“Alas, Professor!” I cried, “it makes little difference about the abnormality. Admit an exception and the law is dead. We could conjure with the law. What can we hope to do now? The American girl dotes on exceptions—especially on illustrating them.”

“You must remember,” said the Professor, her eyes glowing solemnly, and with the tone of being consciously judicial and at a great altitude, “you must remember certain facts about the selecting—the pairing—instinct. Now, in the case of man it is necessary that the selecting instinct be special and not general. So long as a man permits himself to think of woman as an abstraction, continues to admire ideals of womanhood and does not seek or is not drawn to seek charms in a particular woman, he is likely to remain a bachelor. His instinct must be, and has become by centuries of custom, an instinct for specific selection. On the other hand, the instinct of specific selection so favorable to the man, is distinctly unfavorable to the woman—that is to say, unfavorable to the woman if we accept marriage as her natural destination. A woman who grows up with the habit of mind which predisposes her to search for a particular man, is likely to remain unmarried. To favor pairing in her case, the instinct toward marriage must be general rather than specific. A woman does not select a mate from all the men in the world, as a man is supposed to select a mate from all the women in the world. She selects from among those who ask her, or, at most, from the group which she may have attracted into debatable ground.”

“But—” I interposed.

“Wait a moment,” pursued the Professor firmly. “This is not to say that a woman has no actual right to a privilege of selecting quite as definite as that permitted to man. It simply is saying that under present customs an effort toward specific selection on her part is not favorable to marriage. There may, and probably will, come a time when custom will permit to woman a more specific selection, without hazard as to the chance of marriage, and without loss of status on her part in any resulting marriage.”

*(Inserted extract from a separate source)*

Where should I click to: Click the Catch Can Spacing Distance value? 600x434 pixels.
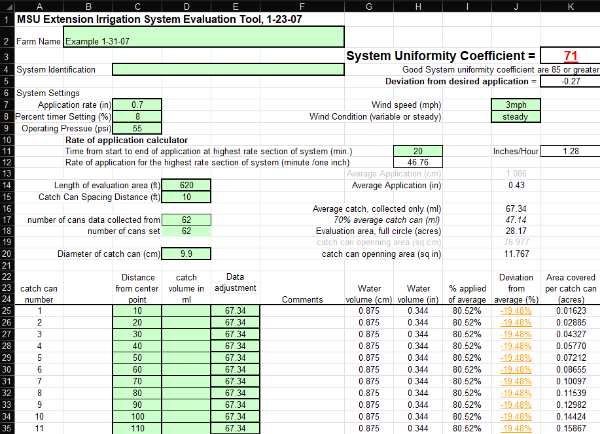pos(186,197)
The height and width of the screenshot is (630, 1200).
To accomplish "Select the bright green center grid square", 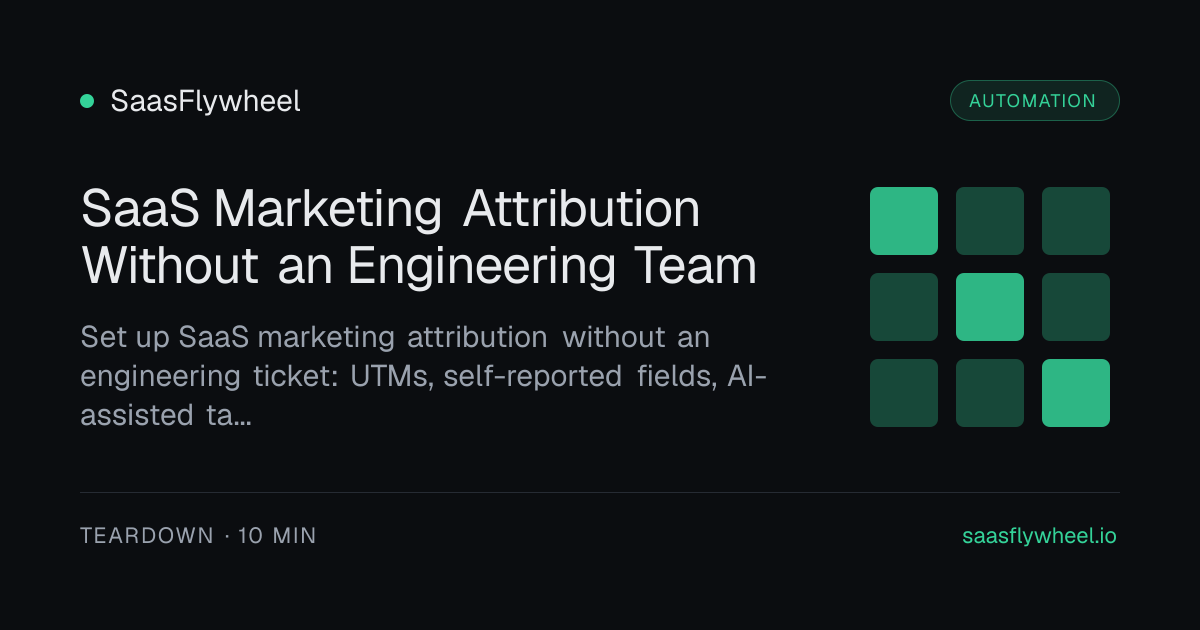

“I am glad,” I said, “that you have touched that point, for of course woman could not afford to be specific at the loss of prestige. It seems to me that the present system gives an immense advantage to women, since, in any matrimonial emergency she may always retort, ‘Nobody asked you, sir.’ Man’s initiative gives her the benefit of the doubt in all after judgments from the world; for if man selects her, and she accepts him or yields to his selection, and there should possibly be error, plainly, as with Mark Twain’s mistaken lynchers, the joke is on him. She cannot escape responsibility, but her responsibility always is lesser, and all the privileges of reservation are on her side.”

“My personal opinion,” observed the Professor (I always accept this form of approach as a great concession), “is that she loses more than she gains by these conditions. It is generally believed that during the past century, particularly during the past half-century, woman, and especially the American woman, has been selecting more definitely than at any previous time in the history of civilized society. One result of the habit of a more specific selection on the part of woman is a decrease in the number of early marriages among women in circles or classes where these ideas prevail, and a general increase in the whole number of unmarried women. It may be that a further development of this instinct will still further increase the proportion of the unmarried, unless custom shall so far modify the arrangement of marriages that women may more equally participate in the selection without, as at present, exciting the antipathy of society, or, as you have suggested, destroying her prestige under the partnership. There is, of course, no final reason why matrimonial partnerships should not be arranged upon a basis of as perfect equality as any other partnership. It simply is a question of instinct on the one hand and expediency on the other.”

I quote the Professor’s opinions here with especial gratification, since in this instance they seem triumphantly free from sex bias,—a freedom which, indeed, is a growing trait with women. And there is something not always comfortable in the sign. Is the time coming when we no longer can say, “Just like a woman”?

Perhaps we may discover that sentiment has more to do with the case than has been supposed. If the progress of education has menaced sentiment, who shall say that the greatest of sentiments may not be the first to suffer? Nothing is truer than that all women are not equally capable of sentiment. Some women seem to like the symbol of an emotion quite as well as if it were the genuine article. To them the innocuous make-believe of love is quite as satisfactory as the real thing. They play with a great sentiment as they used to play with their dolls, which gave much less trouble than real children and furnished just as much sentimental excitement as if they actually had been alive. I suppose this is particularly true of imaginative women, who know how to drape their souls in nun’s garb and let their fancy play the devil. Their character is illustrated by the modern fashion which permits them to wear gowns sombre to superficial observation, but which, you may have the opportunity to discover, possess a riotously crimson lining.